Richard Bergeron et Mélanie Joly tirent sur Denis Coderre

Mélanie Joly et Richard Bergeron ont concentré leurs attaques sur Denis Coderre, lundi soir, lors d'un débat sur les transports et l'environnement organisé par le Conseil régional de l'environnement (CRE-Montréal). Ils ont dénoncé certaines de ses positions, alors que Marcel Côté tentait plutôt de vendre ses propres idées.

Un texte de François Cormier

Denis Coderre a tenté tant bien que mal de se défaire de l'étiquette de « champion de l'automobile » que lui ont accolée ses adversaires. Il a promis de porter à 370 le nombre de kilomètres de voies réservées à Montréal et rappelé qu'il promettait 50 kilomètres de nouvelles pistes cyclables chaque année.

Cependant, il s'est opposé à réduire le nombre de stationnements à Montréal. Il s'est également dit contre les péages. « Il y a des gens qui veulent taxer plus les voitures, mais il y a des automobilistes choqués, a-t-il constaté. Il faut trouver un équilibre. »

Le centre de compostage St-Michel

Ce n'est que dans la dernière partie de ce débat de deux heures et demie que les échanges ont commencé à être plus musclés. Il était alors question du centre de compostage Saint-Michel et du recul de Québec quant à l'emplacement de l'usine.

Richard Bergeron a accusé Denis Coderre d'être entré dans ce débat avec « de gros sabots » et d'avoir tenté de manipuler l'opinion publique. Il lui a également reproché d'adopter une position électoraliste.

« Monsieur Coderre et Monsieur Côté amènent leurs équipes à renier le vote qu'ils ont pris sur le sujet il y a quelques mois à peine », a-t-il déploré.

Denis Coderre a répliqué : « Si être à l'écoute de 10 000 signataires de pétition c'est avoir de gros sabots... Alors oui, je le ferai. »

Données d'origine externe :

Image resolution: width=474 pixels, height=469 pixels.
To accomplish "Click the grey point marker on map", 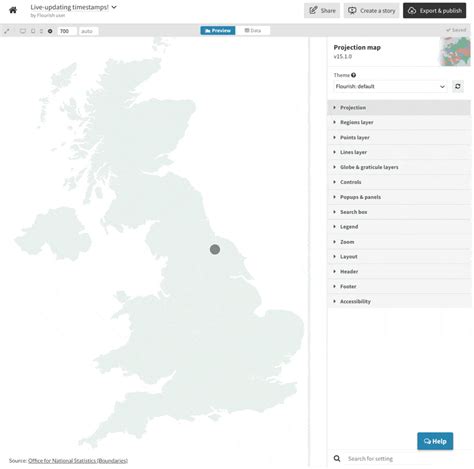I will (215, 249).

Marcel Côté, lui, pense que le processus n'a pas été suivi correctement et qu'il est normal que le site ne puisse être retenu comme endroit où bâtir une usine de compostage.

Un amphithéâtre naturel au parc Jean-Drapeau

Mélanie Joly s'est dite surprise d'entendre Denis Coderre proposer de créer un amphithéâtre naturel au parc Jean-Drapeau pour faire des spectacles, un peu comme le « Hollywood Bowl » de Los Angeles. « Il a lu notre programme », a-t-elle déclaré.

Elle a également souligné que, contrairement à certains de ses adversaires, elle ne s'est pas rendue sur le site du festival Osheaga cette année seulement dans le but de s'attirer des votes.

Pour financer les transports en commun, Mélanie Joly a insisté sur sa promesse de trouver de nouvelles sources de financement, exigeant « 0,5 % de la TVQ perçue à Montréal ».

Elle a répété à quel point son projet de Service rapide par bus (SRB) était important pour la métropole. « Il faut faire un SRB, a-t-elle martelé. C'est un métro de surface. Ça a transformé Bogota. C'est le grand projet qui unira l'Est et l'Ouest. »

Côté à la défense du mont Royal

Marcel Côté a répété à plusieurs reprises qu'il faisait partie du conseil d'administration des « Amis de la montagne » et déclaré que le mont Royal avait besoin de grands projets. Il s'est présenté en défenseur du site.

Mélanie Joly a promis quant à elle de nommer un élu responsable de ce dossier si elle doit former un comité exécutif.

Marcel Côté admet qu'il n'a pas beaucoup attaqué ses adversaires. « Ce n'est pas mon style, a-t-il admis après le débat. Je ne suis pas quelqu'un qui attaque les autres. Je me présente moi-même. Les gens achètent ou n'achètent pas ».